Owner of Family Foot & Ankle Specialists in Piscataway & Hillsborough, NJ
Fungal toenails are an unsightly infection of the nails, causing thickened, brittle, yellow, discolored and sometimes painful nails. It is very difficult to cure. It is caused by one of several microscopic organisms, similar to those that cause Athlete's Foot (dermatophytosis) These are plant like organisms that thrive in a dark, warm, moist environment, such as within shoes and stockings. They grow in the nail bed, beneath your nails, and live off Keratin, the protein in the nail. The condition usually begins toward the far end of the nail and may cause white or yellow-white areas that appear to be rotten or dead. If the infection continues to the base of the nail, it can invade the nail root (matrix) and cause the nail to grow thickened and deformed. Many people complain of a foul odor associated with this condition. It can also spread to other nails. The fungus often spreads to the adjacent skin surrounding the nail.
 
Symptoms of Toenail Fungus
It may not be painful in the beginning, and may only look slightly different than the normal nails. Later, the nail may begin to show small patches of white or yellowish-tan color and may become brittle and split. As it progresses, the nail becomes thicker and deformed and may begin to grow at an angle and become an Ingrown Nail. Pain develops, due to the ingrown or thickened nail deformity, and becomes aggravated by pressure applied by shoes. Inflammation can develop due to this pressure and a secondary bacterial infection may occur, leading to more pain. Even without inflammation, shoe pressure on the fungal nails can cause pain, making it difficult to walk or stand
for periods of time. This can also influence one's involvement in day to day activities.

Causes of Toenail Fungus
Many types of fungus are common in our environment. Among them are the dermatophytes, a group of opportunistic parasitic plant organisms, similar to molds or mildew, that, lacking chlorophyll, do not require sunlight for growth. Sweaty tennis shoes and moist socks create the perfect conditions for them. The funguses thrive in a warm, moist, dark environment and they eat the protein keratin that our skin produces. Although funguses may be present in the skin around the nails, one may not develop a nail infection without history of injury, such as bruised nails from short shoes, inflammation from an ingrown nail, or from cutting the nails incorrectly or too short. In other words, the organisms do not invade intact, healthy, normal skin or nails. Other contributing factors would be excessive perspiration, and Dermatophytosis (Athlete's Foot), which is caused by similar fungi. Some individuals appear to be more susceptible to infection. These would include those with medical conditions such as diabetes and poor circulation and HIV. For that reason, even if treatment is successful in eliminating the condition, the susceptible person may become re-infected in the future.


Treatment
First of all, the doctor will do a physical examination to determine if there is a fungus present and not some other kind of medical condition. After determining the type of fungus, treatment may range from topical solutions to oral, systemic medications to more effective laser treatment. 

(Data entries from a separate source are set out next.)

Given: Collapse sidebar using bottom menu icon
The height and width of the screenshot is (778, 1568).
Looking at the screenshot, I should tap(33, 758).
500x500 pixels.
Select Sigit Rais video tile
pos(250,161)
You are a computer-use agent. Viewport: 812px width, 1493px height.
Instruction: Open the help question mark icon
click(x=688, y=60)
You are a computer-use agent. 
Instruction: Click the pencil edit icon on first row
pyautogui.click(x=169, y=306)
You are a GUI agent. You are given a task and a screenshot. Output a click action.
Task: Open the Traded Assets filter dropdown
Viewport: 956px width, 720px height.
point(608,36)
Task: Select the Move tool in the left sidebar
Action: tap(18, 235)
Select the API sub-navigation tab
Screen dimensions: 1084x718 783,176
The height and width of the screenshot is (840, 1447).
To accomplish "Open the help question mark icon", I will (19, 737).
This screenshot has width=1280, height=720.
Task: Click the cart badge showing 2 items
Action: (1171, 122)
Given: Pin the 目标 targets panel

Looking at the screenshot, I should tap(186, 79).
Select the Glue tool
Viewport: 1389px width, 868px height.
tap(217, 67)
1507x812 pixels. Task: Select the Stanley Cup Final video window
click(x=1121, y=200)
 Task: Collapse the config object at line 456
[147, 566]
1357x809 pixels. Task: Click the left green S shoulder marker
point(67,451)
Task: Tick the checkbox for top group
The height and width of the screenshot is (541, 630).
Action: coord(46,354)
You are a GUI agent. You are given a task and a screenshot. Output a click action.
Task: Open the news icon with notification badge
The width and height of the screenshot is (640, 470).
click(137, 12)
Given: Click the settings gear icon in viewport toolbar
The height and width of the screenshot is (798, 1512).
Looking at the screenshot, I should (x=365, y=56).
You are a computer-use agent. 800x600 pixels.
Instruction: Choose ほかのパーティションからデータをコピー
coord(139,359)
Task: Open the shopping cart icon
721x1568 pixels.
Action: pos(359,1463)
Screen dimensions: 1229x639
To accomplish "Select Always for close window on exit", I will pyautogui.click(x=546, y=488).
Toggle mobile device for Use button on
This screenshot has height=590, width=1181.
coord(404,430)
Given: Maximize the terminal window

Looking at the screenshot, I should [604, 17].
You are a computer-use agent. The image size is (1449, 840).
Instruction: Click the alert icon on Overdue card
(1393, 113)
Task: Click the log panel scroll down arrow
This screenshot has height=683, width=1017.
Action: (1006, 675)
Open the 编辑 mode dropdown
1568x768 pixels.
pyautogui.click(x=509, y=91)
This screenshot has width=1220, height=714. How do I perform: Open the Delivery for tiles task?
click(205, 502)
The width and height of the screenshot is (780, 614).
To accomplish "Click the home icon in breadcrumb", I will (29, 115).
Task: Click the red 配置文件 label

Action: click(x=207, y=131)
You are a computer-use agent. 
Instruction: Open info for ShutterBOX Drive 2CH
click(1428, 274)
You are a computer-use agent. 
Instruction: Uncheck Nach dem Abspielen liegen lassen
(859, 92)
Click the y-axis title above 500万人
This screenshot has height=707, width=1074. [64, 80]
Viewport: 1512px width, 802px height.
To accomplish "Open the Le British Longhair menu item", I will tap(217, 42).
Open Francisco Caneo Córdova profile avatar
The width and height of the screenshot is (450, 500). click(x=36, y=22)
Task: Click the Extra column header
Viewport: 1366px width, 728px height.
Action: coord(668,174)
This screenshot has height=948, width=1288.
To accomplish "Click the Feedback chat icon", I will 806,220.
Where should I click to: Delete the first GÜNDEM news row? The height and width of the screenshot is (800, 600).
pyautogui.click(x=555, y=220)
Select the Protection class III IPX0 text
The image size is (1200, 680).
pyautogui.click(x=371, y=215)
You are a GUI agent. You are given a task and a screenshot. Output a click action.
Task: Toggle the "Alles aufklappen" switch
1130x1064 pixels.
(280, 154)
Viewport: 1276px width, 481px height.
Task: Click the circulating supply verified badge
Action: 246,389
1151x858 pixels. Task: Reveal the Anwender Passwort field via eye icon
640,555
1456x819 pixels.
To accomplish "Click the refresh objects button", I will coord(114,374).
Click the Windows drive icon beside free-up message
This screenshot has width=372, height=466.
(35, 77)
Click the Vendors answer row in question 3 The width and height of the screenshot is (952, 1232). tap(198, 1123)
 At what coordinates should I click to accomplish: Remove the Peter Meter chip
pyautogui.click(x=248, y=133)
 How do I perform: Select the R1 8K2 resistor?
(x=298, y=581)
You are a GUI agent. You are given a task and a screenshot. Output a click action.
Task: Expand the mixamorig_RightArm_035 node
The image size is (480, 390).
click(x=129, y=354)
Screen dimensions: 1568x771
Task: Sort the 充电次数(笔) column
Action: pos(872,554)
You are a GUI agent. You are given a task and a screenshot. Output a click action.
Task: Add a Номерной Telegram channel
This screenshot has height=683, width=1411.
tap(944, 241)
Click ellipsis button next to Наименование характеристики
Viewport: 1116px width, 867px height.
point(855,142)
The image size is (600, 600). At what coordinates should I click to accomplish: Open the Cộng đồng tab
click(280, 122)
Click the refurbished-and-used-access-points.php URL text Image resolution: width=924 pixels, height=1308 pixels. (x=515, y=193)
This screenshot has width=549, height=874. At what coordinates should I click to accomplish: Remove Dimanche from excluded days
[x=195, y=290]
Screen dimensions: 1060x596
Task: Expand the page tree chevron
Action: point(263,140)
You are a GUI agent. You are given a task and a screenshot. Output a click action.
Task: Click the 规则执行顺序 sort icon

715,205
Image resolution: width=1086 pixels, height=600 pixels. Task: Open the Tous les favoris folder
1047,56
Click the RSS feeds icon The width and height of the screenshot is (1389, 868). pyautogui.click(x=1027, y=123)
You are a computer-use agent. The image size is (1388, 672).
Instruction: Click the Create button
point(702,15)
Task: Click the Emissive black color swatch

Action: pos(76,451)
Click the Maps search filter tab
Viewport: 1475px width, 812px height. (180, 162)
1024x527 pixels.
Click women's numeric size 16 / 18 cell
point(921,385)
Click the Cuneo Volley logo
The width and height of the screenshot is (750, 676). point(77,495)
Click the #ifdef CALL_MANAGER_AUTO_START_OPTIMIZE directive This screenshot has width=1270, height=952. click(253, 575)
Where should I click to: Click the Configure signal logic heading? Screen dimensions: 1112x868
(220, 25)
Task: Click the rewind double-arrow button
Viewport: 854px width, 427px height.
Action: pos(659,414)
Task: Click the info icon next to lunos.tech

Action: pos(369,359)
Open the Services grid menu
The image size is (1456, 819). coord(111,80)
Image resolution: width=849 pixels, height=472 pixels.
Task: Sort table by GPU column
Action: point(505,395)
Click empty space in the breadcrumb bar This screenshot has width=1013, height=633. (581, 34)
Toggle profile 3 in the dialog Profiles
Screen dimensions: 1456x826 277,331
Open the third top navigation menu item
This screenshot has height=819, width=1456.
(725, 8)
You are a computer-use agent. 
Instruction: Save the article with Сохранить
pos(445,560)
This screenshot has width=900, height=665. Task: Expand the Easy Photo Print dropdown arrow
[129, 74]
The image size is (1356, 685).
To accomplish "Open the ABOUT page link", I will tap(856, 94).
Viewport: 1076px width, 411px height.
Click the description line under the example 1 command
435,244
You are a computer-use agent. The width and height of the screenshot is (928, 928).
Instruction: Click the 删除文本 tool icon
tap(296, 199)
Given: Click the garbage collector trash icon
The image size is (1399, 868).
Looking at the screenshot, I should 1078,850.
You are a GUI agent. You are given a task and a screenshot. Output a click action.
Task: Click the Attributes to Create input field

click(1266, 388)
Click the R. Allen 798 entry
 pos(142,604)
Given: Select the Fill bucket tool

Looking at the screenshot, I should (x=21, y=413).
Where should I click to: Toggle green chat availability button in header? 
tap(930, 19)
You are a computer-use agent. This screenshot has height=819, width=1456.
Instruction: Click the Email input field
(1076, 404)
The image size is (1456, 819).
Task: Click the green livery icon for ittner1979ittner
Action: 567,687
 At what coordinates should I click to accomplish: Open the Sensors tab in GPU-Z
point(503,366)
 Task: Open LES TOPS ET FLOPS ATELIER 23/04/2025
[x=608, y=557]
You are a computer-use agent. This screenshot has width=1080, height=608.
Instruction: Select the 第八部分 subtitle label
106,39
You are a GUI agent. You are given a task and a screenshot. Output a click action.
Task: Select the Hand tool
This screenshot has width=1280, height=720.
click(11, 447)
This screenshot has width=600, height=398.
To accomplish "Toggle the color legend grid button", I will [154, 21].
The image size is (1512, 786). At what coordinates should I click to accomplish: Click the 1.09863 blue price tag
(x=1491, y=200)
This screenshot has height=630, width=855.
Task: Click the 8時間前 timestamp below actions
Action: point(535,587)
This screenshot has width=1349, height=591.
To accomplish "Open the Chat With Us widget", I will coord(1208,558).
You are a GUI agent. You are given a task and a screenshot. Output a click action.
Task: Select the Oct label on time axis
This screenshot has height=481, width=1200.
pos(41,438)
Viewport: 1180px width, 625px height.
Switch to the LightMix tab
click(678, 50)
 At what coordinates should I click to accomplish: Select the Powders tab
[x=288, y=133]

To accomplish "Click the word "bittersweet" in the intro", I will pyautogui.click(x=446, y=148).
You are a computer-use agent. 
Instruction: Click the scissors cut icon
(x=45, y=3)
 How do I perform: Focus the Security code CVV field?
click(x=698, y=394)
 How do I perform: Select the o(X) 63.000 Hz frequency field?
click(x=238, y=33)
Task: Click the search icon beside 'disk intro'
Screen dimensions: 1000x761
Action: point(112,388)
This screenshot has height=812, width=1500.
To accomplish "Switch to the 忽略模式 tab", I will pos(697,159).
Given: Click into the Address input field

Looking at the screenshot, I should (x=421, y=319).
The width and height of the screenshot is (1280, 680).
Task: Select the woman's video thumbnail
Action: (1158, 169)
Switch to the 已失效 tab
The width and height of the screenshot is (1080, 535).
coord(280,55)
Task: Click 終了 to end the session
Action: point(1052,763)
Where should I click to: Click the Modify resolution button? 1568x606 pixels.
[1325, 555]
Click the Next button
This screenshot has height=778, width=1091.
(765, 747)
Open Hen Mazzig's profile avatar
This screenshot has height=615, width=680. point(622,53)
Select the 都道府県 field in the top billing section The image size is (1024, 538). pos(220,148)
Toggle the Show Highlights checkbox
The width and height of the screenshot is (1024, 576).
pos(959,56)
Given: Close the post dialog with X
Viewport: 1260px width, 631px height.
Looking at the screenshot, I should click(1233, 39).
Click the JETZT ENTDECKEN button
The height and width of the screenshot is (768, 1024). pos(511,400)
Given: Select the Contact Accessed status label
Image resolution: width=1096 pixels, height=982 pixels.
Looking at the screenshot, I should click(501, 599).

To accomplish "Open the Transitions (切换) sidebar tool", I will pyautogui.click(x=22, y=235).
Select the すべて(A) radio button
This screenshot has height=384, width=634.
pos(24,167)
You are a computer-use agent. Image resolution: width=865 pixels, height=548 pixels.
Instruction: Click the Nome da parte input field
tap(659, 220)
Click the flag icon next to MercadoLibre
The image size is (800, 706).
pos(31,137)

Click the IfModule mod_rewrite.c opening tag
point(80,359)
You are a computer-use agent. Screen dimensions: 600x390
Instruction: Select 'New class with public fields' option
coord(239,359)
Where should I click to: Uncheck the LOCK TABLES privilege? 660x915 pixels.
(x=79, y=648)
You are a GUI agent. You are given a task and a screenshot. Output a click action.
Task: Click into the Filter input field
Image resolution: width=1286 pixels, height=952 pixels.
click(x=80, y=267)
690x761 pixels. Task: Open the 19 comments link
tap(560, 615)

The treatment option you choose with your doctor will depend on your goals. How quickly you want to be rid of the fungus, other health concerns will all be factors to determine the best treatment.

Preventing Toenail Fungus
You may be asked to treat the insides of your shoes, which have become contaminated by the fungus. This is to make sure that the new healthy nail doesn't become contaminated by any fungus hiding in the shoe. To prevent the fungus infection from coming back, the best offense is a good defense. We must control moisture and create a drier environment for your feet. Use powder in shoes, to absorb perspiration. Avoid synthetic or nylon socks that trap, rather than absorb perspiration. Cotton socks absorb moisture and wick it away from the skin and nails. Keeping your feet dry and protected from injury is essential to avoid any fungus infections. If you have been cutting your nails too deeply, or treating an ingrown nail on your own, this may have allowed the fungus to grow under the nail. If shoes have become contaminated while you had the condition, they may be sanitized by spraying them with a topical antifungal spray, to prevent a recurrence of the Fungal Nail condition.